Some small. Some big. And some life-as-we-know-it altering.
Even those small changes can somehow still manage to seem quite big to my heart. Like my firstborn daughter entering the double digits. She’s never been here before, and I’ve never been a mom to a double digit child. The years are passing so quickly. She’s into brands now. And perfume. And giggles about boys. Yet her heart is so engaged toward the Lord. Mom to a tween is amazing, but so humbling. I hope I can help her chart the tumultuous waters of the growing up years upon us. His grace becomes even more sweet.
Small changes. Like turning 36. Aging alongside my firstborn. Like being married for 12 years. I can fit the best years of my life into a perfect dozen. He has been so good to us. And I find myself reflecting on how this life is fleeting and I long to give it all I’ve got, alongside my husband & daughters, to spend our lives – poured out – for his glory.

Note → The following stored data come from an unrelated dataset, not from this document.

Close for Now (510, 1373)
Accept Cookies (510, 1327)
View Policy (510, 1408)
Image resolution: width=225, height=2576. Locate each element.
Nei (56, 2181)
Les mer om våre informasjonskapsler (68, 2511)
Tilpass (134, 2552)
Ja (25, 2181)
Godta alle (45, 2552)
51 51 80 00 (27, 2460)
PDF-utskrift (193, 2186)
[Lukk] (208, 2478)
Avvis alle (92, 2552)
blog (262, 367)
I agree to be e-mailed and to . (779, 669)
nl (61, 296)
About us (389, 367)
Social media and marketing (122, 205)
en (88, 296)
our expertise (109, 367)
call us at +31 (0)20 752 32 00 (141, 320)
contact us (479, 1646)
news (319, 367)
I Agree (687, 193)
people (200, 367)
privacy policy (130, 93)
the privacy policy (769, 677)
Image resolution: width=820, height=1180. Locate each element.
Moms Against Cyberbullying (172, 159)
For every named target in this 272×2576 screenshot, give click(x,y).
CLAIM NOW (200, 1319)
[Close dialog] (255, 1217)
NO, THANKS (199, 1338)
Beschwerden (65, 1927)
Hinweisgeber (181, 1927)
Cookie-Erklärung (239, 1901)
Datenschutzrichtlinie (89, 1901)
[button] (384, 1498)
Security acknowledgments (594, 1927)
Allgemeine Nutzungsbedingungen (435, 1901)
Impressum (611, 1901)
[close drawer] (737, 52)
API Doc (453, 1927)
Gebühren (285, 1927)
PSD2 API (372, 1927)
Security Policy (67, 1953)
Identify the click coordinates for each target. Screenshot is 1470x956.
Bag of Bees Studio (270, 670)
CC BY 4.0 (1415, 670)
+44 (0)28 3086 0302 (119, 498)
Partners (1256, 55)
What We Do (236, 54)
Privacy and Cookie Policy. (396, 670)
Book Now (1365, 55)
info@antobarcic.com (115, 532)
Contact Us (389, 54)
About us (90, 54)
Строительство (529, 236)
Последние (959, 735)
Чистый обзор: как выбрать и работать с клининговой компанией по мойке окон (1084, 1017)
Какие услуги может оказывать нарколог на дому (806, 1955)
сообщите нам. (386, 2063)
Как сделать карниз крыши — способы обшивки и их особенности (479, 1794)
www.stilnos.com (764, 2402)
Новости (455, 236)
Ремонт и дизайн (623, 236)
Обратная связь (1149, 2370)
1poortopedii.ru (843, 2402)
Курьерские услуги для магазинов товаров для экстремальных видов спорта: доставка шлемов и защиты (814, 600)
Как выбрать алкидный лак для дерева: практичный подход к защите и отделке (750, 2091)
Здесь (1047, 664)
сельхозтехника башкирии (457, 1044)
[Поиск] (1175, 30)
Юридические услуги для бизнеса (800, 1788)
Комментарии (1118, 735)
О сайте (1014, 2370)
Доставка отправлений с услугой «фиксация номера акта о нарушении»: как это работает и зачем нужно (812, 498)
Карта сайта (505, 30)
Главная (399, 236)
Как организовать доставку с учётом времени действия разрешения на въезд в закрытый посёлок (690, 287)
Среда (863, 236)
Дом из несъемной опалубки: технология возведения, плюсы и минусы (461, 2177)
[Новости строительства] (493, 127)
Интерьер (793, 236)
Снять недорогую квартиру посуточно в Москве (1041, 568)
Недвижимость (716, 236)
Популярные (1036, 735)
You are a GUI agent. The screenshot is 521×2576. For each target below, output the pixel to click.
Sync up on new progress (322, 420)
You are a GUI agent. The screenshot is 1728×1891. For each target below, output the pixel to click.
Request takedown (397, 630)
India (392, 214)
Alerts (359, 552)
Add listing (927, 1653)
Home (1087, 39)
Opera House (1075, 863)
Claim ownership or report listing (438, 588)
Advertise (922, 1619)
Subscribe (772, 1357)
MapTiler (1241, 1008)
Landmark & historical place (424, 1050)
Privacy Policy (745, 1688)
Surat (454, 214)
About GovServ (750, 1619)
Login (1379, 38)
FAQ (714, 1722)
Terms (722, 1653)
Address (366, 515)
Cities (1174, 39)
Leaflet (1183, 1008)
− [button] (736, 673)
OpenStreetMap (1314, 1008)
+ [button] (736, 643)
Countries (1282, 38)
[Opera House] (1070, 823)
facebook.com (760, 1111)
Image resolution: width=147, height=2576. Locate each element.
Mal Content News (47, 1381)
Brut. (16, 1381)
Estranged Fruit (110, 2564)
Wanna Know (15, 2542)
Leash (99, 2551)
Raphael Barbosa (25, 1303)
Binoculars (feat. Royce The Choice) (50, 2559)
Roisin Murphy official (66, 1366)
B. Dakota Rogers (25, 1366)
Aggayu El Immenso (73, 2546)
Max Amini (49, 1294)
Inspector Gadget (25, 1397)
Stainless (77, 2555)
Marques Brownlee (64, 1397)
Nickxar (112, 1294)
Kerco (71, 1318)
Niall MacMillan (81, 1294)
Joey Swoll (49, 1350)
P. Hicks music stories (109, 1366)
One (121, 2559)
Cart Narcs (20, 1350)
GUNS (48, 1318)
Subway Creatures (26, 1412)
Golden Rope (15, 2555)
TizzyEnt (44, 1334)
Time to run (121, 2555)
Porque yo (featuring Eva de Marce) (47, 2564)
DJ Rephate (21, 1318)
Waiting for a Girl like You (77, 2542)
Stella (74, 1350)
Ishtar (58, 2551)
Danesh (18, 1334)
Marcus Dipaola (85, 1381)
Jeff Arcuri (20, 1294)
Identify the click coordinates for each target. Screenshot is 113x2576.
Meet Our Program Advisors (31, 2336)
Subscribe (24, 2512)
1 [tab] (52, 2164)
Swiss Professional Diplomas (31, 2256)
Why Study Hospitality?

And then there’s big changes – like saying goodbye to our familiar life. The life we’ve known in New Jersey since our youngest was 3. Its been 4 1/2 years since we headed east in that big yellow moving truck. Then, we parted from those we loved deeply and moved to where we knew only one family. I remember finding myself with tears rolling down my cheeks as I drove east following that big yellow truck, while I listened to our daughter’s CD of a child’s version retelling of the story of Abraham & Lot leaving their homeland and all they knew and having no idea where they were going…but just stepping out in faith.
The one family we knew then has multiplied into a whole lot more. People we care deeply about. People who have become our family – Grandparents, Aunts & Uncles, Cousins – to our girls.
It is so very hard to go. 3000 miles west is life-as-we-know-it altering. My heart is well aware of how quickly the next 30 days are going to pass.
Many months are filled with ‘stuff’ and then but a flip of my calendar. But not this one.
June 2013 will be remembered…
Above all, I know with the deep confidence that is ours as his children, that I will look back and remember the beauty of his faithfulness. For he is always holding. Forever holding…
*The family in the summer of ’09. At Love Park, Philadelphia.